INFORMATION SHOWN:
= Beginning of Section =

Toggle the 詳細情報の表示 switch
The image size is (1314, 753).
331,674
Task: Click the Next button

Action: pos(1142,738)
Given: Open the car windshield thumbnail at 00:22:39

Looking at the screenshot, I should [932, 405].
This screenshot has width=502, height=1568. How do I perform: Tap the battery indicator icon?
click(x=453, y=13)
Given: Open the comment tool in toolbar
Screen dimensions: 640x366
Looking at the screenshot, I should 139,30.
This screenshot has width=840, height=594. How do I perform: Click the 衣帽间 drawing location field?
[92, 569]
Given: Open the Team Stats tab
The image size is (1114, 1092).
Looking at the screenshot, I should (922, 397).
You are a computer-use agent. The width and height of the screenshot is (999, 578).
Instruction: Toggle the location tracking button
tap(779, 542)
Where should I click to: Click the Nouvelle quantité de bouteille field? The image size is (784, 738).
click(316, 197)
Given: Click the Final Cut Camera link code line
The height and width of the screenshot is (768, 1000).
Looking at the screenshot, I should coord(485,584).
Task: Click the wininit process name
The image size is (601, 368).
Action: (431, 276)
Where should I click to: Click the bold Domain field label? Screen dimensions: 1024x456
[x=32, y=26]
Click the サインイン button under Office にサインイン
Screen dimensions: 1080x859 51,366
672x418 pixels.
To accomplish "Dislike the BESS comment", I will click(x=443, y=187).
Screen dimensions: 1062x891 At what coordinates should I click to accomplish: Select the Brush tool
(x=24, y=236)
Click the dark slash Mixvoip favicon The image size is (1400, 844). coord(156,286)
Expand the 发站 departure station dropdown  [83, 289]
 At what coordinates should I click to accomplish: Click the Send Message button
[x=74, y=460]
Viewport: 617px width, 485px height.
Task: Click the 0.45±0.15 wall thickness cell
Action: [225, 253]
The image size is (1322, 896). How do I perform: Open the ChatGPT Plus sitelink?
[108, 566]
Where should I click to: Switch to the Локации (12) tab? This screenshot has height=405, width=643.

= End of Section =

EXERCISE BRIEF:
Given the entries above, say how many lines include the word "comment", and write nothing besides the number.

ANSWER TO THE PROBLEM:
2